Archbishop Henry Mansell said he is considering all options, including a court challenge, to change Connecticut’s new law that requires all hospitals to provide emergency contraception to rape victims. The law has already been signed by Gov. Jodi Rell.
Catholic hospitals and officials are opposed to the new law because emergency contraception, used 72 hours after intercourse, could cause an abortion.


The archbishop reportedly spent over an hour in a meeting with the speaker of the house and the chairman of the human services committee yesterday. After the meeting, the archbishop said there is still a possibility for dialog about the Plan B law.


But Sen. Jonathan Harris of the Human Services Committee reportedly suggested that future talks would be futile.  "I don't think there's more that we can do, I wish we could but I don't think there is," he was quoted as saying by WTNH (Hartford, CT).
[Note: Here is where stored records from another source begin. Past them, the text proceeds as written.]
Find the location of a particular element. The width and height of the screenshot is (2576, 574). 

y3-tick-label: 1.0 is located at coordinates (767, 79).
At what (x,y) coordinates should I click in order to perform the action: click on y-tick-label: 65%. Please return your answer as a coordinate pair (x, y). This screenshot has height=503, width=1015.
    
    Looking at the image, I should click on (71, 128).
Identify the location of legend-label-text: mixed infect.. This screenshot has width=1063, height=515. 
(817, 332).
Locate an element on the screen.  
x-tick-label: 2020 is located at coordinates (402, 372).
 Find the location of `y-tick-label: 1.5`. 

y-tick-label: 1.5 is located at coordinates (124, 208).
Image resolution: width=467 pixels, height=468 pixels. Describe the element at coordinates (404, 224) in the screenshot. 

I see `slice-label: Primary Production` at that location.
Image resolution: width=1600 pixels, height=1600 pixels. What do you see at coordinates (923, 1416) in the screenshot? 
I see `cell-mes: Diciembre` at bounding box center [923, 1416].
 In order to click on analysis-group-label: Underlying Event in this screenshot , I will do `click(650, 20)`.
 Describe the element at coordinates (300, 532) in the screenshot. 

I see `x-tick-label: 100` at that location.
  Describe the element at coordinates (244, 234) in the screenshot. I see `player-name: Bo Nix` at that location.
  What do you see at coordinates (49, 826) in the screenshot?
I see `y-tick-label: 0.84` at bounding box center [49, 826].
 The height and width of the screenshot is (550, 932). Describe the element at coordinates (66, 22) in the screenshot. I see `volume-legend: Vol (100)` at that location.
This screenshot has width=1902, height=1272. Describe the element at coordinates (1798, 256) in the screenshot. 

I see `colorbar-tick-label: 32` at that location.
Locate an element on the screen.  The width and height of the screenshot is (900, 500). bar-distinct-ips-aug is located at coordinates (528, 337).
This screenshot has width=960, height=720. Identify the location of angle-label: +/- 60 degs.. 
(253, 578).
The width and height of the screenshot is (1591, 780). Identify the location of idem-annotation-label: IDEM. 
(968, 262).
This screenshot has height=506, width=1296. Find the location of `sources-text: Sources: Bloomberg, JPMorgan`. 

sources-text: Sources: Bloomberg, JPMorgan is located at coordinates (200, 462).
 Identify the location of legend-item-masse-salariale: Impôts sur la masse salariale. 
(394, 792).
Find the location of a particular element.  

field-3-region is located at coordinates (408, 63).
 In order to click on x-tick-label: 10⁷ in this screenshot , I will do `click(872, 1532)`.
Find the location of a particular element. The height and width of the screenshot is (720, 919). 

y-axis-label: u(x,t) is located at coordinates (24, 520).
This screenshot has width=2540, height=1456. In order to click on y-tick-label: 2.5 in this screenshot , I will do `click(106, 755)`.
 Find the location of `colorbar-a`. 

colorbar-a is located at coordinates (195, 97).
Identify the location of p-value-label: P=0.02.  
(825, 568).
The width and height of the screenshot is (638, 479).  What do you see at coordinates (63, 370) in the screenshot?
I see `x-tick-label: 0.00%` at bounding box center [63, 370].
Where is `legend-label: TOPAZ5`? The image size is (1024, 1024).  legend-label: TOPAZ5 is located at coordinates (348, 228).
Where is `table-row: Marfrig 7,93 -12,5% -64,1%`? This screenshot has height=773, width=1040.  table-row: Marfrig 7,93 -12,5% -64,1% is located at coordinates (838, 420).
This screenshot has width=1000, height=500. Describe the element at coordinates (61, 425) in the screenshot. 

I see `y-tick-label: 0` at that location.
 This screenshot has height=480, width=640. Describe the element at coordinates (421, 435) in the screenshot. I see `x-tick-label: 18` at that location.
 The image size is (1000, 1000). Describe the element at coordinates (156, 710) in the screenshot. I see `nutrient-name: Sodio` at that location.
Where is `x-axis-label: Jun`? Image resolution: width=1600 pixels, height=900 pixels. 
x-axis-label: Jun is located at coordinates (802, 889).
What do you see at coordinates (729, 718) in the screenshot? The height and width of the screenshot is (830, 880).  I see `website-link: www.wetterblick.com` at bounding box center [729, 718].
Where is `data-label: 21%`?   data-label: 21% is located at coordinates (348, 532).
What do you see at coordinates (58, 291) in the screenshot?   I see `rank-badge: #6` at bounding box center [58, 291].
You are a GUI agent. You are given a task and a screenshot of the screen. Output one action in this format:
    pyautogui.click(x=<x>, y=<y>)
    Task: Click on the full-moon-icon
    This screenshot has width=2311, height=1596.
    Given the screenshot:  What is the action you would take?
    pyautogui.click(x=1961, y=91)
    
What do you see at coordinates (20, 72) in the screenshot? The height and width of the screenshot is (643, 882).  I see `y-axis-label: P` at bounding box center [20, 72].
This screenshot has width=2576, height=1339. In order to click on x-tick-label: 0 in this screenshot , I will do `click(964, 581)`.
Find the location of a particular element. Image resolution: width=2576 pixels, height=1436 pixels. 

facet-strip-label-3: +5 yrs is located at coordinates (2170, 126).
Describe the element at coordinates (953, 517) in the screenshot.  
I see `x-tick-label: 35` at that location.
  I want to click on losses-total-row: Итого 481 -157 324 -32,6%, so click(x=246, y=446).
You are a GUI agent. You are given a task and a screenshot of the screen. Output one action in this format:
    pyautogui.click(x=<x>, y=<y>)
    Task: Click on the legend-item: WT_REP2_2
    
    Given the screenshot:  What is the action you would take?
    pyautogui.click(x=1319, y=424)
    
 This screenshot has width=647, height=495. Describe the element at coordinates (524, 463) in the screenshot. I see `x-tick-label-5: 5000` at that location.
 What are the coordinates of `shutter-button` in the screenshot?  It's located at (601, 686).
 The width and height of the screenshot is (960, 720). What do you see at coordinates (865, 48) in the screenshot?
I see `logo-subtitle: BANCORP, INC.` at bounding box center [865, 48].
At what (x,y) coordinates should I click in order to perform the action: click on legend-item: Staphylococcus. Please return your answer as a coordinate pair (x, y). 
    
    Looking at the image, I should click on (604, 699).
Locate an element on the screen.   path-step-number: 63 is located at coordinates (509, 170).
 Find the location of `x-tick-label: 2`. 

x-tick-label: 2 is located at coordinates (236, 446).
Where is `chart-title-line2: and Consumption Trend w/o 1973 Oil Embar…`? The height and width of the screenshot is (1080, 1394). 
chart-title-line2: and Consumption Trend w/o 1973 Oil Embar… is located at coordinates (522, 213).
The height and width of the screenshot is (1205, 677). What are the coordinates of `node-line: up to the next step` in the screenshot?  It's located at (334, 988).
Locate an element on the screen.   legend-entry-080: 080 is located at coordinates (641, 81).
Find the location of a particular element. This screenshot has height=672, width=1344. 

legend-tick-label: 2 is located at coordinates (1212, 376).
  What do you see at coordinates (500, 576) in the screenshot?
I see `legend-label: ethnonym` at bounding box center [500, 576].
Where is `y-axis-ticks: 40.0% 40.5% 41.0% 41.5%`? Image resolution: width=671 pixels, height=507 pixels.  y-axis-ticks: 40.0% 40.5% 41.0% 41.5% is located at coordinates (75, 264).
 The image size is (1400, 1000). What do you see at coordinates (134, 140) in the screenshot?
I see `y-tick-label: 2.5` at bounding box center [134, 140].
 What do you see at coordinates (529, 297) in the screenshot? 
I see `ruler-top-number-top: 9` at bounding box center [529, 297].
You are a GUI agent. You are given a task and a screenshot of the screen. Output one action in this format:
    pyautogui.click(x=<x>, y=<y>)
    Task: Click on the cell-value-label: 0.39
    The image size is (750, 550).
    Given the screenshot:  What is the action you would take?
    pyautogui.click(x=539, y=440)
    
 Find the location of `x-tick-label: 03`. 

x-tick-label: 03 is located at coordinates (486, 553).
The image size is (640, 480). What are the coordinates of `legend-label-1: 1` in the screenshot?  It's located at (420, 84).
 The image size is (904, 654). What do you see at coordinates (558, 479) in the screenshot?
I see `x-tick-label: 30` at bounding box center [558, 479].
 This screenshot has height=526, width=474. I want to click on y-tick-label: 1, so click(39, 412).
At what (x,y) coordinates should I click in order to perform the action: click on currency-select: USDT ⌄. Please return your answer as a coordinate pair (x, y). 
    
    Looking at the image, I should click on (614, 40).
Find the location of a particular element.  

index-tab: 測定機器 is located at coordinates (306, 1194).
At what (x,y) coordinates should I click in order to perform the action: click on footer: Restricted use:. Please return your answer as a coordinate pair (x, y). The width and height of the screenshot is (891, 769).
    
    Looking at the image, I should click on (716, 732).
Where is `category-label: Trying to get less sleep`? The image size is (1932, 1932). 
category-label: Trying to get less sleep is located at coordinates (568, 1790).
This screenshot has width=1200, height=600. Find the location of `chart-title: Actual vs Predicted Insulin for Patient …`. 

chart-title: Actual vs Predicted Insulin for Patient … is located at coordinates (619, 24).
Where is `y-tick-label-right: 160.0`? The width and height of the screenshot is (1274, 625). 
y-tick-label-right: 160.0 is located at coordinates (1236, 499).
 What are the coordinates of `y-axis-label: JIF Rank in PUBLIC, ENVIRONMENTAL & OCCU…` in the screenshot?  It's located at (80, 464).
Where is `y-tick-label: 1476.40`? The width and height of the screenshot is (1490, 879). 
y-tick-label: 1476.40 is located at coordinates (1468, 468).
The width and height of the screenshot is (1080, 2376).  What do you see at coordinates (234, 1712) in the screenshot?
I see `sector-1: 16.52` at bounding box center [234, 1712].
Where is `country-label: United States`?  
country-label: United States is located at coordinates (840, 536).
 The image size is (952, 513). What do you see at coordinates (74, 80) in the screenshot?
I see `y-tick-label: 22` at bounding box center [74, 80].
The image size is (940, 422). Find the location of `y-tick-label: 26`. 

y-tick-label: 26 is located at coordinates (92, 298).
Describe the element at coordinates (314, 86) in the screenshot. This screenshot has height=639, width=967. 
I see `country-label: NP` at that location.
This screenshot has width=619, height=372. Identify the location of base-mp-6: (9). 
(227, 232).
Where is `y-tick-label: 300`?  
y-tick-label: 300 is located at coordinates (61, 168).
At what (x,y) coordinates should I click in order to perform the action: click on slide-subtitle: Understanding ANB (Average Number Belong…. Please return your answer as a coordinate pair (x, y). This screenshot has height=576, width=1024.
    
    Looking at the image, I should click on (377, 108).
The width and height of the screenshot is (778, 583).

Harris had presented Church representatives with a compromise to the law prior to its passage. The compromise would allow a third person to dispense the Plan B pill as opposed to Catholic hospital staff. A similar compromise is in effect in New York and New Jersey.  But Archbishop Mansell has said this compromise is not acceptable.


The Archdiocese is considering the possibility of asking for the law to be changed through a technical adjustment, for which the deadline is June 6. If that route does not result in a change that accommodates Catholic values, then the Archbishop has said he will consider a court challenge of the new law.